= Activity =
Would you output each record exactly as it stands?

= Source records =
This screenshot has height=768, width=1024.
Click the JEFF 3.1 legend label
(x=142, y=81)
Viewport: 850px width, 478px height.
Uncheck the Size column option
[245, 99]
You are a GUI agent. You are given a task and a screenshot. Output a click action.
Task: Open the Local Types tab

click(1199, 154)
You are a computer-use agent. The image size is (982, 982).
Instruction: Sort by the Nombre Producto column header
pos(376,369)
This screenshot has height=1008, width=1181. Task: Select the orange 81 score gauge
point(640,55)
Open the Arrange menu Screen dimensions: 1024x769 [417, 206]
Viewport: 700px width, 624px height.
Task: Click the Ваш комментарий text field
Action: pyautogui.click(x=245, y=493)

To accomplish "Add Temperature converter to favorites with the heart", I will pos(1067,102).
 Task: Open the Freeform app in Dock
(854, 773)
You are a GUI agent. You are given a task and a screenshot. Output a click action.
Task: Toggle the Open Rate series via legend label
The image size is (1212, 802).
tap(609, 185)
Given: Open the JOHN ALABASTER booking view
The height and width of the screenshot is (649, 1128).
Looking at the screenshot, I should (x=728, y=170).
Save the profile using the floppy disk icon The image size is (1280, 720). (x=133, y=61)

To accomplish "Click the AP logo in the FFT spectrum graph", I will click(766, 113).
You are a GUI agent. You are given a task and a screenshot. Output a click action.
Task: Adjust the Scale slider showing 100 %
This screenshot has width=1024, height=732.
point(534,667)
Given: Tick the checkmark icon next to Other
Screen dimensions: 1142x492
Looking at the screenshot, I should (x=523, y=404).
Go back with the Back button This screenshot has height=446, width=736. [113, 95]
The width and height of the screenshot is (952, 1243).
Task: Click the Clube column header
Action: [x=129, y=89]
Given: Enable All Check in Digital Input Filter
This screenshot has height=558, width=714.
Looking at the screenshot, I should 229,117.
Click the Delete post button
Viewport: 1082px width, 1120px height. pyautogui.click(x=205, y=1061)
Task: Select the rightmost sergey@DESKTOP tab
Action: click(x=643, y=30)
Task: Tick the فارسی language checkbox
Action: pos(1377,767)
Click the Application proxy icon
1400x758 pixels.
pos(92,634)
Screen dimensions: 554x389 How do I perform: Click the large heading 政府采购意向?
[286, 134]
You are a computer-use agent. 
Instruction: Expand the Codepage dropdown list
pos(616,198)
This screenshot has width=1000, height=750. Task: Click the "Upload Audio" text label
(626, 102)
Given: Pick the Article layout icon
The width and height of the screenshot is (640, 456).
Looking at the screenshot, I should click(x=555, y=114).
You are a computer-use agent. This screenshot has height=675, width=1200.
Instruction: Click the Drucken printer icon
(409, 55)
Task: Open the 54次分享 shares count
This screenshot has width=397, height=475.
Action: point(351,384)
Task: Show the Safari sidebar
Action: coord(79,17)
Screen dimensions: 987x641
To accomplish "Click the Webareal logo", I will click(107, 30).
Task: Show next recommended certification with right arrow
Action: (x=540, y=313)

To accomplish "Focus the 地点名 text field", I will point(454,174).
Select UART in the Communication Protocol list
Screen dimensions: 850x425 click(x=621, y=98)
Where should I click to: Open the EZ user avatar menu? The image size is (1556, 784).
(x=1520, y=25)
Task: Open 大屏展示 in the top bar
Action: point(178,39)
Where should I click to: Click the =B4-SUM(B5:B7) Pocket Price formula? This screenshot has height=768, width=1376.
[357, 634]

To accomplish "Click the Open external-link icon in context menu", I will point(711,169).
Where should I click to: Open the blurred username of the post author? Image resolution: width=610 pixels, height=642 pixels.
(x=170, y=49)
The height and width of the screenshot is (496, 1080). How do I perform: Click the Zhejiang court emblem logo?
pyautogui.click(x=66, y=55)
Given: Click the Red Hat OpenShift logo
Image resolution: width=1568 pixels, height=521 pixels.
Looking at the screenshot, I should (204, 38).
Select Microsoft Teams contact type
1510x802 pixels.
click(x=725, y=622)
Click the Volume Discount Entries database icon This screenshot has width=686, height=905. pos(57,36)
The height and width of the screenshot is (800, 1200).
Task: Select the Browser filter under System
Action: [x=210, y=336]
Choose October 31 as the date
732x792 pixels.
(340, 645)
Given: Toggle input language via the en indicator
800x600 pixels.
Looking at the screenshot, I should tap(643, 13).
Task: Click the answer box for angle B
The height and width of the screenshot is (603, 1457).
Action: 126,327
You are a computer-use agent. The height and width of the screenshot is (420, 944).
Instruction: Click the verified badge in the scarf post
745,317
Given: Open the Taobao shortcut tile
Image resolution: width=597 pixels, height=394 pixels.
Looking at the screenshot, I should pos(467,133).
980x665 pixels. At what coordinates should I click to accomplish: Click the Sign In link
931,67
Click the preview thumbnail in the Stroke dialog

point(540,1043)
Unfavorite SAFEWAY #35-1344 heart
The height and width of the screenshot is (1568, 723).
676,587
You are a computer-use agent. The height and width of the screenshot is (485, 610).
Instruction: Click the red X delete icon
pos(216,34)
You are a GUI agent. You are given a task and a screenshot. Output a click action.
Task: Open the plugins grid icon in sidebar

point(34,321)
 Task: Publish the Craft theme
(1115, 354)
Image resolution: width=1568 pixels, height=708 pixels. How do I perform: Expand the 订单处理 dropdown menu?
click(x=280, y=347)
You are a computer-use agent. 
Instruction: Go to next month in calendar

= Expected answer =
This screenshot has height=768, width=1024.
Click the JEFF 3.1 legend label
(x=142, y=81)
Viewport: 850px width, 478px height.
Uncheck the Size column option
[245, 99]
You are a GUI agent. You are given a task and a screenshot. Output a click action.
Task: Open the Local Types tab

click(1199, 154)
You are a computer-use agent. The image size is (982, 982).
Instruction: Sort by the Nombre Producto column header
pos(376,369)
This screenshot has height=1008, width=1181. Task: Select the orange 81 score gauge
point(640,55)
Open the Arrange menu Screen dimensions: 1024x769 [417, 206]
Viewport: 700px width, 624px height.
Task: Click the Ваш комментарий text field
Action: pyautogui.click(x=245, y=493)

To accomplish "Add Temperature converter to favorites with the heart", I will pos(1067,102).
 Task: Open the Freeform app in Dock
(854, 773)
You are a GUI agent. You are given a task and a screenshot. Output a click action.
Task: Toggle the Open Rate series via legend label
The image size is (1212, 802).
tap(609, 185)
Given: Open the JOHN ALABASTER booking view
The height and width of the screenshot is (649, 1128).
Looking at the screenshot, I should (x=728, y=170).
Save the profile using the floppy disk icon The image size is (1280, 720). (x=133, y=61)

To accomplish "Click the AP logo in the FFT spectrum graph", I will click(766, 113).
You are a GUI agent. You are given a task and a screenshot. Output a click action.
Task: Adjust the Scale slider showing 100 %
This screenshot has width=1024, height=732.
point(534,667)
Given: Tick the checkmark icon next to Other
Screen dimensions: 1142x492
Looking at the screenshot, I should (x=523, y=404).
Go back with the Back button This screenshot has height=446, width=736. [113, 95]
The width and height of the screenshot is (952, 1243).
Task: Click the Clube column header
Action: [x=129, y=89]
Given: Enable All Check in Digital Input Filter
This screenshot has height=558, width=714.
Looking at the screenshot, I should 229,117.
Click the Delete post button
Viewport: 1082px width, 1120px height. pyautogui.click(x=205, y=1061)
Task: Select the rightmost sergey@DESKTOP tab
Action: click(x=643, y=30)
Task: Tick the فارسی language checkbox
Action: pos(1377,767)
Click the Application proxy icon
1400x758 pixels.
pos(92,634)
Screen dimensions: 554x389 How do I perform: Click the large heading 政府采购意向?
[286, 134]
You are a computer-use agent. 
Instruction: Expand the Codepage dropdown list
pos(616,198)
This screenshot has width=1000, height=750. Task: Click the "Upload Audio" text label
(626, 102)
Given: Pick the Article layout icon
The width and height of the screenshot is (640, 456).
Looking at the screenshot, I should click(x=555, y=114).
You are a computer-use agent. This screenshot has height=675, width=1200.
Instruction: Click the Drucken printer icon
(409, 55)
Task: Open the 54次分享 shares count
This screenshot has width=397, height=475.
Action: point(351,384)
Task: Show the Safari sidebar
Action: coord(79,17)
Screen dimensions: 987x641
To accomplish "Click the Webareal logo", I will click(107, 30).
Task: Show next recommended certification with right arrow
Action: (x=540, y=313)

To accomplish "Focus the 地点名 text field", I will point(454,174).
Select UART in the Communication Protocol list
Screen dimensions: 850x425 click(x=621, y=98)
Where should I click to: Open the EZ user avatar menu? The image size is (1556, 784).
(x=1520, y=25)
Task: Open 大屏展示 in the top bar
Action: point(178,39)
Where should I click to: Click the =B4-SUM(B5:B7) Pocket Price formula? This screenshot has height=768, width=1376.
[357, 634]

To accomplish "Click the Open external-link icon in context menu", I will point(711,169).
Where should I click to: Open the blurred username of the post author? Image resolution: width=610 pixels, height=642 pixels.
(x=170, y=49)
The height and width of the screenshot is (496, 1080). How do I perform: Click the Zhejiang court emblem logo?
pyautogui.click(x=66, y=55)
Given: Click the Red Hat OpenShift logo
Image resolution: width=1568 pixels, height=521 pixels.
Looking at the screenshot, I should (204, 38).
Select Microsoft Teams contact type
1510x802 pixels.
click(x=725, y=622)
Click the Volume Discount Entries database icon This screenshot has width=686, height=905. pos(57,36)
The height and width of the screenshot is (800, 1200).
Task: Select the Browser filter under System
Action: [x=210, y=336]
Choose October 31 as the date
732x792 pixels.
(340, 645)
Given: Toggle input language via the en indicator
800x600 pixels.
Looking at the screenshot, I should tap(643, 13).
Task: Click the answer box for angle B
The height and width of the screenshot is (603, 1457).
Action: 126,327
You are a computer-use agent. The height and width of the screenshot is (420, 944).
Instruction: Click the verified badge in the scarf post
745,317
Given: Open the Taobao shortcut tile
Image resolution: width=597 pixels, height=394 pixels.
Looking at the screenshot, I should pos(467,133).
980x665 pixels. At what coordinates should I click to accomplish: Click the Sign In link
931,67
Click the preview thumbnail in the Stroke dialog

point(540,1043)
Unfavorite SAFEWAY #35-1344 heart
The height and width of the screenshot is (1568, 723).
676,587
You are a computer-use agent. The height and width of the screenshot is (485, 610).
Instruction: Click the red X delete icon
pos(216,34)
You are a GUI agent. You are given a task and a screenshot. Output a click action.
Task: Open the plugins grid icon in sidebar

point(34,321)
 Task: Publish the Craft theme
(1115, 354)
Image resolution: width=1568 pixels, height=708 pixels. How do I perform: Expand the 订单处理 dropdown menu?
click(x=280, y=347)
You are a computer-use agent. 
Instruction: Go to next month in calendar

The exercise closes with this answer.